=== WHAT YOU NEED TO DO ===
Convert the rows below into a JSON list of strings with one string per line, starting at the line that contains "Task: Click the" and ending at the line that contains "Action: pos(299,458)", both included. Omit blank lines and leave the pictures out.

------ DATA FOR THIS EXERCISE ------

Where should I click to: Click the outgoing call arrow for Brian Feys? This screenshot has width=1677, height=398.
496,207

------
------ DATA FOR THIS EXERCISE ------

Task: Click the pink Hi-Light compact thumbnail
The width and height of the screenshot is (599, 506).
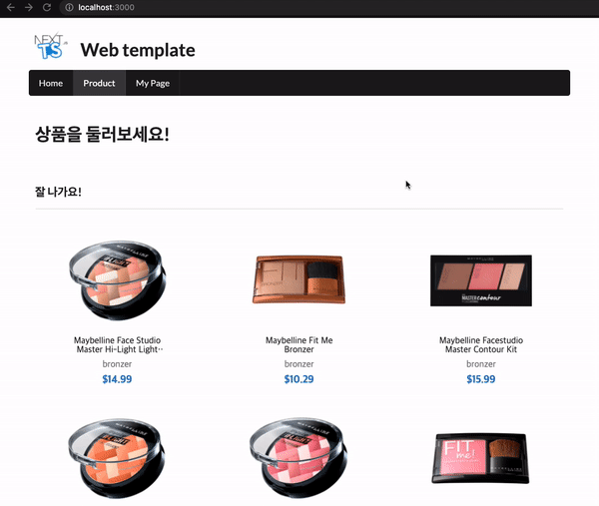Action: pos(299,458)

------

=== CORRECT ANSWER ===
[
  "Task: Click the pink Hi-Light compact thumbnail",
  "The width and height of the screenshot is (599, 506).",
  "Action: pos(299,458)"
]